Chocolate Mousse


Photograph by Donna Covrett

This is the mousse I made at Mecklenburg Gardens in the late ’70s. I am indebted to Master Chef Eugene Bernard, a Frenchman, disciple of Escoffier, renowned respected chef, and generous teacher. It is a classic preparation using hot sugar syrup and therefore requires attention and a gentle hand. Your patience will be rewarded—to this day I have never found a chocolate mousse I like better than his.

Yield: approximately 2 quarts or 8 servings


22 ounces cream (I am a huge fan of the Snowville brand)

1 ½ cups granulated sugar

3 tablespoons water

9 ½ ounces quality semi-sweet chocolate, chopped (see notes below)

10 large eggs, separated

1 tablespoon plus 1 teaspoon of Grand Marnier (see notes)


Digital scale

Candy thermometer

Stand mixer

Large mixing bowl


Whip cream until firm peaks. Refrigerate. Melt chocolate in double boiler or in a bowl set over simmering water. Set aside (it should remain lukewarm). Combine ¾ cup of the sugar plus the 3 tablespoons of water in a pot over a medium flame to dissolve. Increase heat and bring to 230 degrees on a candy thermometer. While the sugar is cooking, place yolks in the bowl of a stand mixer and whip at high speed until pale yellow. When sugar syrup has reached 230 degrees remove from heat and—with speed at lowest setting—add to whipped egg yolks. Increase speed to highest setting and whip for 15 minutes or until thick like butter. On low speed, add melted chocolate and mix until just blended. Transfer mousse base to large mixing bowl (at this point wash the stand bowl well until no traces of yolk remain). Fold in a quarter of the whipped cream into the mousse base to lighten it. Fold in the rest of the cream along with the Grand Marnier. Place the egg whites in the stand mixer with a pinch of salt. Whip at high speed, gradually adding the remaining ¾ cup of sugar. When the whites produce firm (not too stiff) peaks, fold ½ in to the chocolate base. Fold in the remaining until no streaks remain. Chill for two hours until set.

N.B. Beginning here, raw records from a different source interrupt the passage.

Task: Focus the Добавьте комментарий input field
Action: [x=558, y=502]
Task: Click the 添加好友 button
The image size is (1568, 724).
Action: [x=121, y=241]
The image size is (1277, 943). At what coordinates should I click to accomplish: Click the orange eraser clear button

» The better the chocolate, the better the mousse. At least 70% cacao is recommended. I like to combine a little bittersweet with the semisweet.

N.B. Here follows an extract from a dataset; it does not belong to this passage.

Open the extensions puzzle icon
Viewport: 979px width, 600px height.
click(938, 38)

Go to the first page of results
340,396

» Use a scale to weigh the chocolate.

» Use Grade A large eggs, not extra large or jumbo.

» Grand Marnier produces a better flavor than Cointreau or other orange liqueurs. You can also omit the liqueur.

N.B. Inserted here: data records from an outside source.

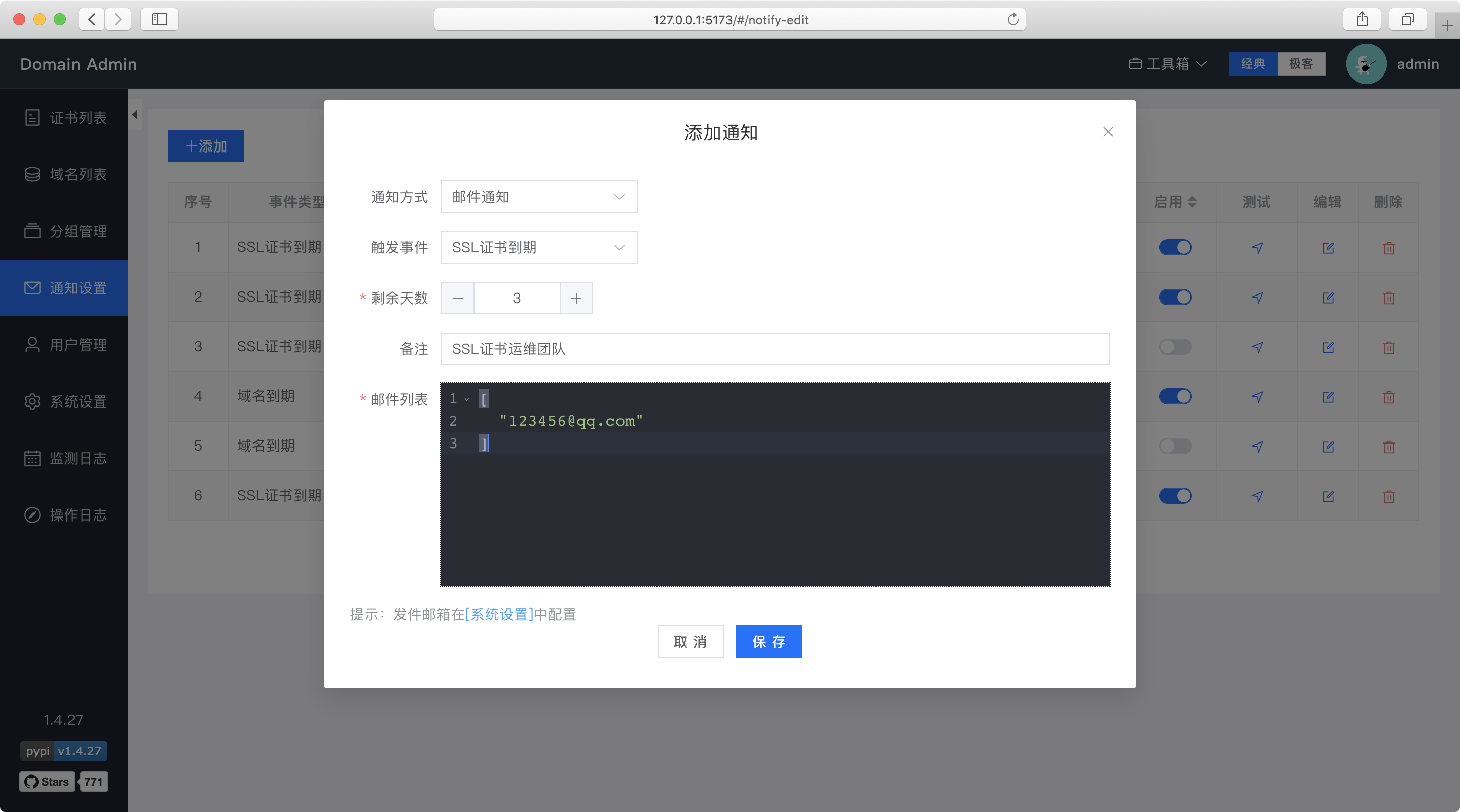Screen dimensions: 1460x812
Task: Open the 触发事件 dropdown showing SSL证书到期
Action: click(x=538, y=248)
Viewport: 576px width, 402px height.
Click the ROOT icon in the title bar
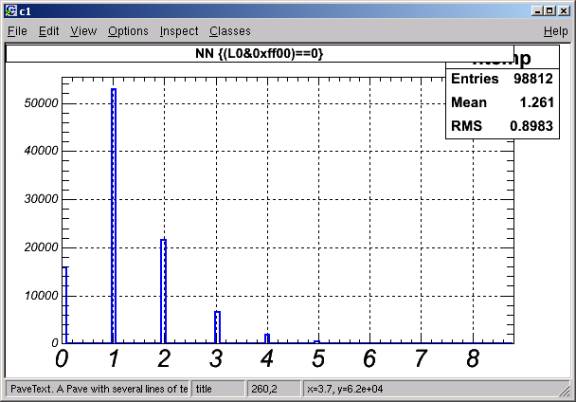(x=11, y=11)
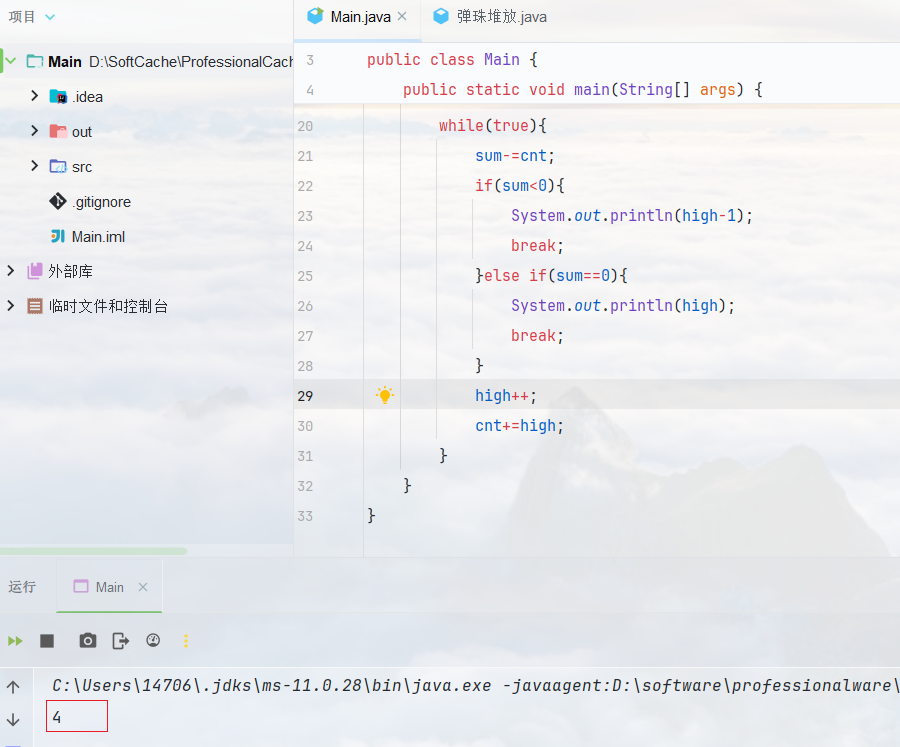This screenshot has height=747, width=900.
Task: Select the Main.java editor tab
Action: click(x=360, y=17)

» The best time to whip the yolks is after you’ve just turned the heat up on the sugar, so that while they are whipping you can keep an eye on the thermometer.

» When adding hot syrup to yolks, it’s important to have the speed at the very lowest setting, otherwise hot syrup could splash on skin or spin into threads on the side of the bowl.

» When folding in cream and whites, use a gentle over and under folding motion.If desired, you can spoon directly into serving bowls before chilling 2 hours.

» While the texture of this mousse is light, it is luxuriously rich. It doesn’t need much to accompany it, if anything.